This event will also be livestreamed, via Zoom. To receive the link, please register in advance by clicking here.

Anthropologist Joyce Dalsheim will draw on her extensive ethnographic research in Israel/Palestine to consider some of the struggles over Jewishness in contemporary Israel. The talk will include thoughts and stories from Israelis across the socioreligious-political spectrum during Dalsheim’s post-October 7 trip to the field. Dalsheim will engage with questions of nationalism, sovereign citizenship, and self-determination, with attention to Hannah Arendt’s work on exile in the context of a shifting sense of abandonment among contemporary Israelis.

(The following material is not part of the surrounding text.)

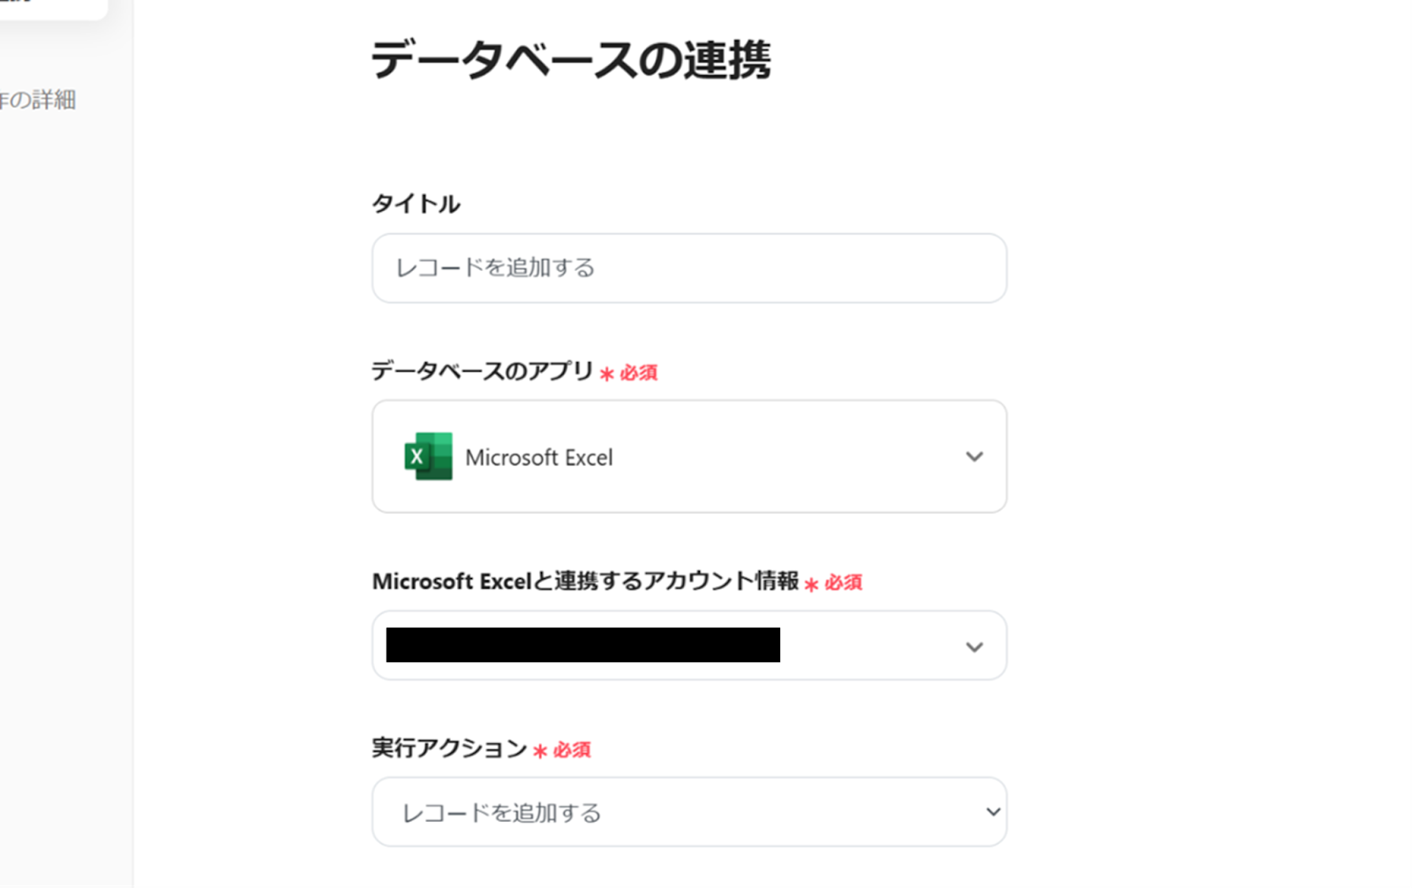The image size is (1412, 888).
Task: Click the Microsoft Excel app icon
Action: 428,456
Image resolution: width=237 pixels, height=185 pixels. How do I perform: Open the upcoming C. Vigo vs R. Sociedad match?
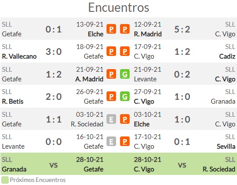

Joyce Dalsheim is a cultural anthropologist and professor in the Department of Global Studies at the University of North Carolina at Charlotte. Her work focuses on questions of identity and conflict, religion and the secular, nationalism, citizenship, sovereignty, and colonialism. Her first three books are based on extensive fieldwork in Israel/Palestine: Unsettling Gaza: Secular Liberalism, Radical Religion, and the Israeli Settlement Project (Oxford 2011), Producing Spoilers: Peacemaking and the Production of Enmity in a Secular Age (Oxford 2014), and Israel Has a Jewish Problem: Self-Determination as Self Elimination (Oxford 2019). In 2019 she held a Luce/ACLS Fellowship in Religion, Journalism and International Affairs in residence at Northwestern University. More recently, she co-edited a brief volume on The Jewish Question Again (2020, Prickly Paradigm). She is also researching the far right and its opposition in the United States and conducted fieldwork at the events in Washington, D.C. on January 6, 2021. She is currently working on a new project on questions of exile and abandonment, on which this talk is based.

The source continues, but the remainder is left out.